─── Selected text
# benefits of a charcoal/wood basket



## tom02 (Apr 23, 2015)

Can anybody tell me the benefits of useing a charcoal basket?


----------



## bmaddox (Apr 23, 2015)

In regards to what? What kind of smoker are you talking about? If it is a UDS, then a charcoal basket is a must as it gives you tons of capacity.


----------



## tom02 (Apr 23, 2015)

I have a Oklahoma Joe longhorn


----------



## bruno994 (Apr 23, 2015)

Less fire management.  Without one, if you are running a stickburner (offset), you'll build a small fire and have to maintain it every 45 minutes or so.  With a basket, you just fill the basket with charcoal, light about a half chimney, pour the lit either into one corner, or directly on top, or into  avoid in the center of the basket.  The lit will continually light the unlit as it works across the basket, giving you pretty consistent temp control for hours, whether it be a UDS, cabinet style or offset.  You can either mix in wood chunks throughout the charcoal or just place small splits of your favorite smoking wood on top of the lit areas for the smoke.  I use on ein my 150 gallon RF offset pit, works great.


----------



## bmaddox (Apr 23, 2015)

On that smoker a basket would help keep things neat and tidy and keep the charcoal from spreading out in the fire box. It seems like a lot of people on here have added one to their offsets.


----------



## tom02 (Apr 23, 2015)

Thanks for all the responses anybody have one for sale...lol


----------



## tropics (Apr 23, 2015)

tom02 said:


> Thanks for all the responses anybody have one for sale...lol


Tom they are easy to make, get a piece of expanded metal from Lowes some bailing wire,scrap copper wire or screws and nuts. to put it together. I made a ring for my kettle.
──────
**Complete the following:**
1. Answer from the charcoal basket thread:
(a) Which smoker does tom02 own?
(b) According to bruno994, about how often must a small fire in a stickburner be tended without a basket?
(c) What does tropics suggest getting from Lowes to build a basket?
2. Pick up the charcoal basket thread after its last sentence and write a few more lines that follow on from it.
─── Listed entries
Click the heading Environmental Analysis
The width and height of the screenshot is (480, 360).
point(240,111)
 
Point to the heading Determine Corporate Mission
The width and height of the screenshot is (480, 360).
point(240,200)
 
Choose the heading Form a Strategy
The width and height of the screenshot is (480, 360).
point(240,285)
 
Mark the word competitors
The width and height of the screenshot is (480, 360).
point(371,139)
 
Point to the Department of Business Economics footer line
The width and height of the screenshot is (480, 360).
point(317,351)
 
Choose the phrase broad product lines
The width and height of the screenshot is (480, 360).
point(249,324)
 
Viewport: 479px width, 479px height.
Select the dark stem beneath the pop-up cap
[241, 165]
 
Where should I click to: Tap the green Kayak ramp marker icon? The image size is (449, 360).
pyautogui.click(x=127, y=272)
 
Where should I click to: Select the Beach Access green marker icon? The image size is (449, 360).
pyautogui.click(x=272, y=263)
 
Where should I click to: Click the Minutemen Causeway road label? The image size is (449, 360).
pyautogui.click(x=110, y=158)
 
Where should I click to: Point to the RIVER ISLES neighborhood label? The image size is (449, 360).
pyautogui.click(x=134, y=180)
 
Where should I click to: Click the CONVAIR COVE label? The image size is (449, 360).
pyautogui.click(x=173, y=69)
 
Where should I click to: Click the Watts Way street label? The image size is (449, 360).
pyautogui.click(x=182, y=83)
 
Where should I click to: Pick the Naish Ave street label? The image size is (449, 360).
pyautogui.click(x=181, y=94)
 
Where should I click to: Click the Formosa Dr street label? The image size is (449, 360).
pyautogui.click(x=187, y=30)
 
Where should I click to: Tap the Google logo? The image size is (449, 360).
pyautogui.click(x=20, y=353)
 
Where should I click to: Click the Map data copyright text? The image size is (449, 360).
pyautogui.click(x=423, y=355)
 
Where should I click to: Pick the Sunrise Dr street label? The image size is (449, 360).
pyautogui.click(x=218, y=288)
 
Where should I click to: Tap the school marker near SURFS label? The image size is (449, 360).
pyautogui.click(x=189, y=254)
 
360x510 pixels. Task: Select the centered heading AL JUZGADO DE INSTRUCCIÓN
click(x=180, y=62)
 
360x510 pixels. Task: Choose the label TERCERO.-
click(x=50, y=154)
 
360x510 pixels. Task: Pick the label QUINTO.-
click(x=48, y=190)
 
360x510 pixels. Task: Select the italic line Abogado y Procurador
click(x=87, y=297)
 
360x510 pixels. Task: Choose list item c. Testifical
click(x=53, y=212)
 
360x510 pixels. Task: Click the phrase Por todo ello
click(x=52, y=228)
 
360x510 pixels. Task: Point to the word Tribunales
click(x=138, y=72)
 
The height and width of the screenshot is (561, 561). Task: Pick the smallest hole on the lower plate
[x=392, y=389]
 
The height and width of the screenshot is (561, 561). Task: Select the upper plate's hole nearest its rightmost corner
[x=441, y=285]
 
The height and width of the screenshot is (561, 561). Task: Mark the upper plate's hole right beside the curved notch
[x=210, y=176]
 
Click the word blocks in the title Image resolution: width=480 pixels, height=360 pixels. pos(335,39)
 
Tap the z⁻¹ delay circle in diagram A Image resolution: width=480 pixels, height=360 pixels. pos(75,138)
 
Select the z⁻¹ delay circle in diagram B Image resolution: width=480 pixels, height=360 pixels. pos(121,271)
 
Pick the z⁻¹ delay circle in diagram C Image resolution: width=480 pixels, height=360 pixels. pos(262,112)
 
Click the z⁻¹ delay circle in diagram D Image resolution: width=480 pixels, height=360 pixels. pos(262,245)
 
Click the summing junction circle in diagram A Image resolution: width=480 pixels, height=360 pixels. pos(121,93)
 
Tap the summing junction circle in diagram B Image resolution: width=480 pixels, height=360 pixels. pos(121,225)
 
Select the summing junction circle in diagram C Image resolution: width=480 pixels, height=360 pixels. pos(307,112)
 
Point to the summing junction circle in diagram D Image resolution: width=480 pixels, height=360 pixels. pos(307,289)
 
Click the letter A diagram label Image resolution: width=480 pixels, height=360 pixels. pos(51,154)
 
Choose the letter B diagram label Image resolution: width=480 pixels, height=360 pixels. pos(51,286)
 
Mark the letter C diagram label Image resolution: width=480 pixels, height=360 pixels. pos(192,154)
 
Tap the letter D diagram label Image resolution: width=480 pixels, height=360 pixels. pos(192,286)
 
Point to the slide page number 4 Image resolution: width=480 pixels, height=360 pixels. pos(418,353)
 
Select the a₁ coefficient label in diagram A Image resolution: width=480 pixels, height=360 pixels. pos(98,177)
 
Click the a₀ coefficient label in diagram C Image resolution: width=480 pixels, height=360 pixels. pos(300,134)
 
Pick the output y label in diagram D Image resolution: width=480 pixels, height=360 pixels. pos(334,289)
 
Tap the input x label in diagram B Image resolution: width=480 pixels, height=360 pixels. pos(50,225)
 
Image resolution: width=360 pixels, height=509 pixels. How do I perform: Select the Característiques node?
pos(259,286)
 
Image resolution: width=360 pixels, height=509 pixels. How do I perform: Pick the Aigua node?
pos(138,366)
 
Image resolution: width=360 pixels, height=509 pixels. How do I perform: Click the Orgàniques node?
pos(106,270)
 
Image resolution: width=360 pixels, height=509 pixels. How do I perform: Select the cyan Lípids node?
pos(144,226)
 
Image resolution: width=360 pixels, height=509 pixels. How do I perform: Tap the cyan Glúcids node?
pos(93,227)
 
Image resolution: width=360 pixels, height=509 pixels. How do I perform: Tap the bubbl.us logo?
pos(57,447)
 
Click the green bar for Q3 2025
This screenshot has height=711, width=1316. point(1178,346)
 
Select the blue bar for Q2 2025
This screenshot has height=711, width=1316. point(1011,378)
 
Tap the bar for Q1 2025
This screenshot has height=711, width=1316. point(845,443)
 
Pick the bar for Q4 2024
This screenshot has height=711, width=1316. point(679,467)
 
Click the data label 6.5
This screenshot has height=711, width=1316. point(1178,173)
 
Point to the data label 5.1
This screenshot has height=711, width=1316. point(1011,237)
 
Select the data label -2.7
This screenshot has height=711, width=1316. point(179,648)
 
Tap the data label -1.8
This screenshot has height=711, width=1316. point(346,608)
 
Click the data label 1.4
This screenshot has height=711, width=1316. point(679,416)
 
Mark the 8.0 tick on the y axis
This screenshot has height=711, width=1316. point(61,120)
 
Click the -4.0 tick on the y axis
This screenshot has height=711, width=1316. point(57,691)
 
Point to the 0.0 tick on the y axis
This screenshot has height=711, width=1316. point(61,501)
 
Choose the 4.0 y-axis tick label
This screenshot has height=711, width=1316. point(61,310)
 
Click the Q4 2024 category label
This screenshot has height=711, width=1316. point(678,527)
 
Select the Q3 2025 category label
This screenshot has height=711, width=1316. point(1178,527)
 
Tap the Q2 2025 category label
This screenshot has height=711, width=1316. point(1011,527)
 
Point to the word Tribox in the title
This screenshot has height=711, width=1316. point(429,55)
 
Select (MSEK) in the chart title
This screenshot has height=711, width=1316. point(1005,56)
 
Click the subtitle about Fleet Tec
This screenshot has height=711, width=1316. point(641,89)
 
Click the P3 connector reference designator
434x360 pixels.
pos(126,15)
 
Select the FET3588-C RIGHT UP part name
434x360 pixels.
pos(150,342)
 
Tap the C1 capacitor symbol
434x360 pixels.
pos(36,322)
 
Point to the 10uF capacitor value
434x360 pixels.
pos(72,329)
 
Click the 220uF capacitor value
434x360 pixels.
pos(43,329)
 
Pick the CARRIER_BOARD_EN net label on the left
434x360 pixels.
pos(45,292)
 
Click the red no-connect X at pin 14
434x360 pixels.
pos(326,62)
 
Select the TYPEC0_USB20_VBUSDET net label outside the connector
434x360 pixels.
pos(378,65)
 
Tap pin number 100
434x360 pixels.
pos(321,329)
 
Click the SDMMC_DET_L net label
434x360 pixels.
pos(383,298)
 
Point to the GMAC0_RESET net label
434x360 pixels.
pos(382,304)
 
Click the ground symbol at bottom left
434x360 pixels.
──────
**Answers to each task:**
1.
(a) An Oklahoma Joe Longhorn.
(b) About every 45 minutes.
(c) A piece of expanded metal.

2.
100_1789.JPG



__ tropics
__ Apr 23, 2015


----------



## bruno994 (Apr 23, 2015)

Or you can go fancy.....my UDS one....













uds7.JPG



__ bruno994
__ Feb 25, 2015


----------



## jimpam (Apr 24, 2015)

I too have an OKJ Longhorn and I think this will be my next Project.   I found a YouTube video on how to make one fairly easy, with exactly what Tropics mentioned.   Will give me something to do while smoking and drinking a cold beer!

thanks for the info,


----------



## joe black (Apr 24, 2015)

For the OKJ, look up the 20/20 charcoal basket build thread.  Very easy and cheap.


----------



## gary s (Apr 24, 2015)

I have a tray and a basket  if I use only splits just the tray  Charcoal  the basket    My basket is heavy expanded metal with round rod around the top.

Gary













IMG_20150331_110701_152.jpg



__ gary s
__ Apr 24, 2015


----------



## jimpam (Apr 24, 2015)

Just searched the 20/20 thread and that is exactly what I will do - thanks for the tip!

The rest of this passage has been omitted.